But the right hand assignment operator. What on earth. Nobody asked for that and nobody wants it. Why.

3 comments

Ruby already had a sort of limited form of rightward assignment, in exception rescue:

    begin
      #... do something
    rescue StandardError => ex
      #... handle exception
    end
The ex here can be any assignment expression, it's not just a lexical variable. So you could already do this:

    class Guru
      def meditate=(exception)
        puts "caught #{exception.inspect}"
      end
    end

    # later ...
    rescue OutOfCheeseError => Guru.new.meditate
i.e. creating a nice opportunity for passing error handlers around as an argument; or, this worrying idea:

    rescue TransactionError => Thread.current[:exception]
and now I'm afraid you can do this:

    Cat = Struct.new(:name) do
      class << self
        def all() = @all ||= Set.new
        def adopt=(...)
          all << new(...)
        end
      end
    end

    "Astrid" => Cat.adopt
Oh the error handler example is kinda cool, especially paired with inline rescues

    def my_method
        .. code ..
    rescue FileNotFoundError => FileNotFoundHandler
    rescue StandardError => StandardErrorHandler
    end
But yea, as is so often the case with ruby, you can really shoot yourself if you try hard enough :P
What's strange is that it seems to have been an offshoot of the pipeline operator (|>) work from last year[1], which was originally proposed as having an assignment syntax like

  foo |> bar(20) |> (x)
where x is assigned to. People didn't like that syntax, and there were issues with = being higher precedence than |> [2]. This new right-assignment operator was created in response to that [3].

The weird thing is that the pipeline operator got killed, so the original reason for r-assign no longer exists. It looks to me like there's just some people on the Ruby team who took a shine to it.

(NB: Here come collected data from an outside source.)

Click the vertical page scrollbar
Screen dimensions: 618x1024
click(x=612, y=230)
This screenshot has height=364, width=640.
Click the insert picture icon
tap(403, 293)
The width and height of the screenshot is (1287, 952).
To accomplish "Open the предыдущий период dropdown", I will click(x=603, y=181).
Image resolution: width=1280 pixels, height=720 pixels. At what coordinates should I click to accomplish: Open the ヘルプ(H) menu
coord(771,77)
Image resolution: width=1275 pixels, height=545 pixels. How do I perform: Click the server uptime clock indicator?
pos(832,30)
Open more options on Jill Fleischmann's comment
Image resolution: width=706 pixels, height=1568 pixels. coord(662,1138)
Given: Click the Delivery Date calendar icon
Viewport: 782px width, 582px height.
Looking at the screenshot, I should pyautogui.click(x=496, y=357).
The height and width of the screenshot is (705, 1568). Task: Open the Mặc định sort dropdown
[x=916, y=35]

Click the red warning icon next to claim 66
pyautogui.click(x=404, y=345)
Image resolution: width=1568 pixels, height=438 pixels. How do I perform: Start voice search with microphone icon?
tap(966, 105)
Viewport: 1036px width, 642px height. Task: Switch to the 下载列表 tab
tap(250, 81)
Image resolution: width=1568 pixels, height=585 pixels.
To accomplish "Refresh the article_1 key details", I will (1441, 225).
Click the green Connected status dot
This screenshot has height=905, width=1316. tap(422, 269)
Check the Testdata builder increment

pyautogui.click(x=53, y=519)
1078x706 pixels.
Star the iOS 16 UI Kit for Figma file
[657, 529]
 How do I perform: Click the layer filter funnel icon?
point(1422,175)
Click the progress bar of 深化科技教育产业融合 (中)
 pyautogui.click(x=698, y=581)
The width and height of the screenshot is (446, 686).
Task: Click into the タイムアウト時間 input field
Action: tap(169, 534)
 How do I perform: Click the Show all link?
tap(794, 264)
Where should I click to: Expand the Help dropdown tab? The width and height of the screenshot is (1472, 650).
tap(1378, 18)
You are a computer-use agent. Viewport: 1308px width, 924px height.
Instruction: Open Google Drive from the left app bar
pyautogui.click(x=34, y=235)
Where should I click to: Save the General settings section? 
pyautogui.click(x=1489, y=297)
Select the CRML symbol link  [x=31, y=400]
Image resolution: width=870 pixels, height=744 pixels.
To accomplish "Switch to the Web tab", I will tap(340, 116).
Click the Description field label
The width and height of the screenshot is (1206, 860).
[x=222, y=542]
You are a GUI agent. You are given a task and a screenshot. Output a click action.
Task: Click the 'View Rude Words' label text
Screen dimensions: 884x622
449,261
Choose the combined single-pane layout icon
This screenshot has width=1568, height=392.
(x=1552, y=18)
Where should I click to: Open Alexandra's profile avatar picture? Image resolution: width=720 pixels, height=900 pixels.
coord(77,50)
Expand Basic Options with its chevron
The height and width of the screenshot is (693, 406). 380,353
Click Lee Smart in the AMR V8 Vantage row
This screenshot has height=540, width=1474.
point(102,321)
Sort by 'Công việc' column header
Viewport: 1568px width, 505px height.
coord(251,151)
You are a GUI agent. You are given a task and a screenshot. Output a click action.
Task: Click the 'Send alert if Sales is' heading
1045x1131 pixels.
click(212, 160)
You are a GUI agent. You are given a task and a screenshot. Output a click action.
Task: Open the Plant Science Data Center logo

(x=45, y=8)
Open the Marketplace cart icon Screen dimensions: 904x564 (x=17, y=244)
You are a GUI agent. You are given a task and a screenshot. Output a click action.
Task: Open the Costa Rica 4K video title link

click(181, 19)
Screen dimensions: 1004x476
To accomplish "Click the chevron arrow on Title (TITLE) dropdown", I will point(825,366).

[1]: https://bugs.ruby-lang.org/issues/15799 [2]: https://bugs.ruby-lang.org/issues/15799#note-22 [3]: https://bugs.ruby-lang.org/issues/15921

The examples given were all things that would be nice to do in the REPL. What I don’t understand is why not just define it in the repl, then, like ‘_’.
Because changing or pre-processing the language syntax is far beyond the scope of any REPL. Assigning the latest return value to a variable named '_' is very straightforward and does not require dealing with the syntax.